### Texte de la page
Et si l’on rapporte ce scénario au monde de l’industrie, la situation serait encore plus cauchemardesque !
L’Industrie 4.0 repose sur une intégration étroite entre les systèmes informatiques (IT) et les systèmes opérationnels (OT). Les logiciels de planification des ressources d’entreprise (ERP) ont évolué en systèmes de gestion de la chaîne d’approvisionnement (SCM), dépassant ainsi les frontières, séparant le développement et la production des composants, et fournissant les produits finis, tout en coordonnant les règlements et surveillant les stocks à travers le monde.
Chacune de ces synergies est au service de la performance de l’activité :
Optimiser les ressources sur diverses sources ;
Minimiser les dépenses de fabrication, d’expédition et d’entreposage dans toutes les régions ;
Préserver la continuité des opérations en diversifiant les fournisseurs ;
Maximiser les ventes parmi plusieurs canaux de commercialisation au travers de la logistique associée.
La chaîne d’approvisionnement comprend non seulement les matières premières pour la fabrication, mais également les fournisseurs tiers, le personnel externe pour les fonctions commerciales non essentielles, des logiciels open source pour optimiser les coûts de développement et des sous- traitants pour effectuer des tâches de conception, d’assemblage, de test et de distribution spécialisées.

### Données fournies
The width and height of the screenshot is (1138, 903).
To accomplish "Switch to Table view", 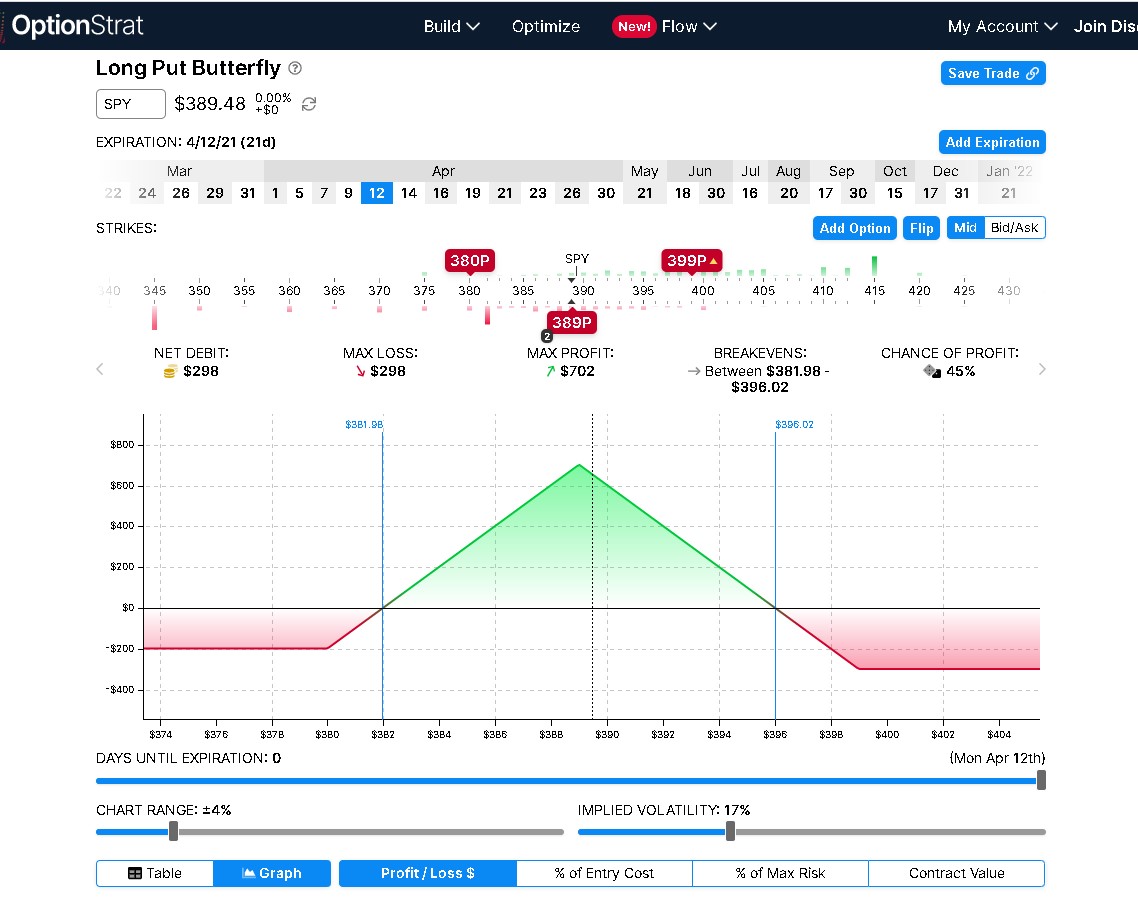I will [x=155, y=873].
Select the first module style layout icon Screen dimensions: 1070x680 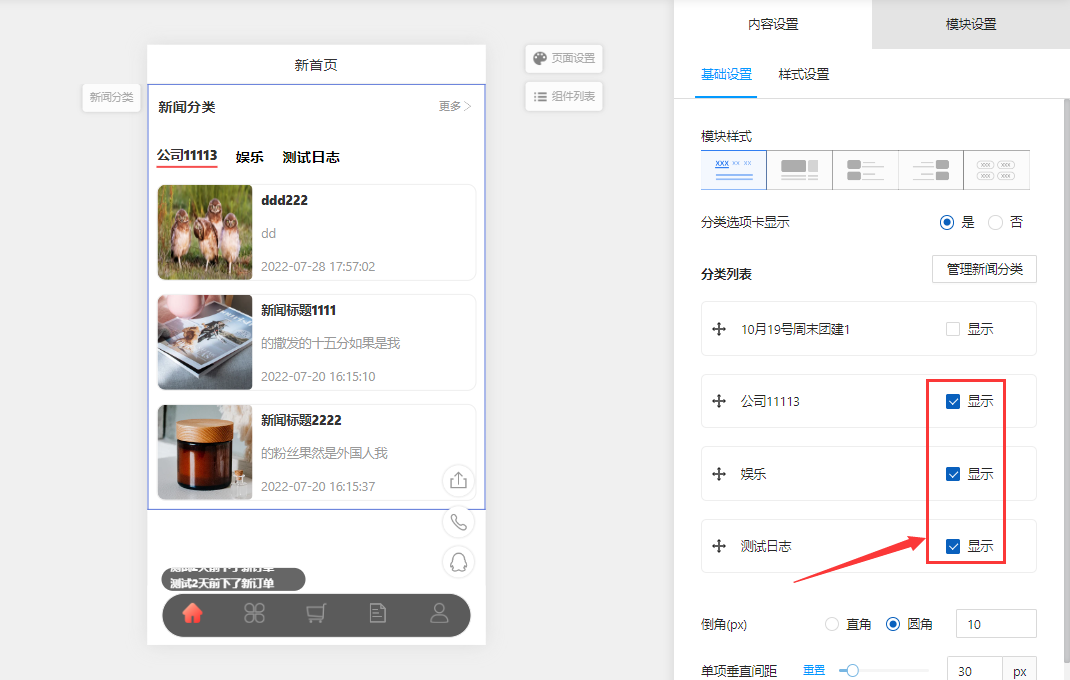tap(734, 169)
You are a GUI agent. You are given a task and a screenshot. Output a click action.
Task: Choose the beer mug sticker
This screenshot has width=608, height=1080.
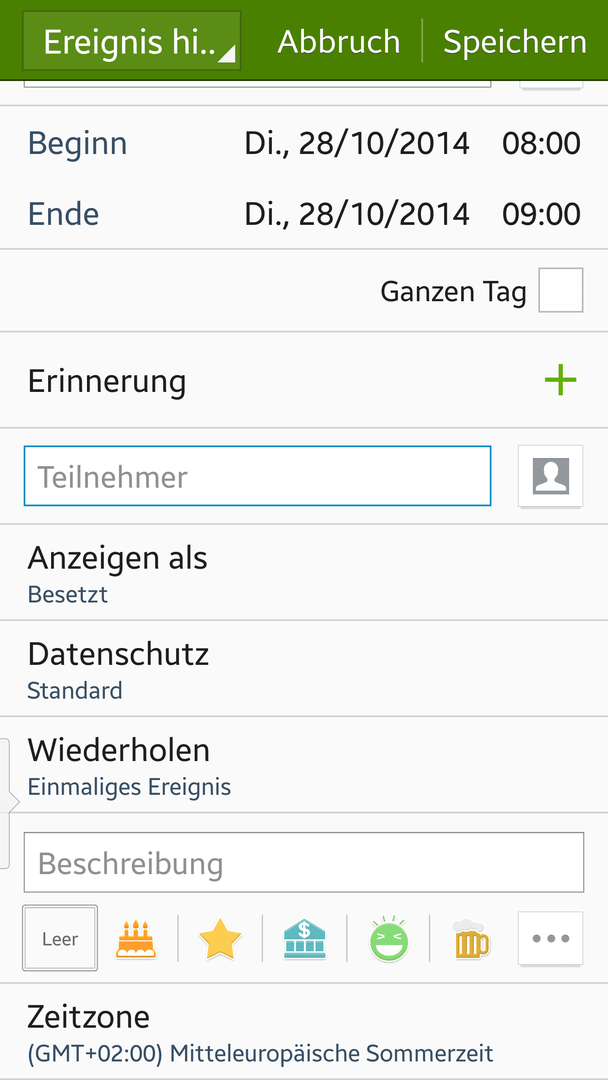tap(472, 939)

### Consigne
D'après le texte sur l'Industrie 4.0, en quoi les logiciels de planification des ressources d'entreprise (ERP) ont-ils évolué ?

### Réponse
En systèmes de gestion de la chaîne d'approvisionnement (SCM).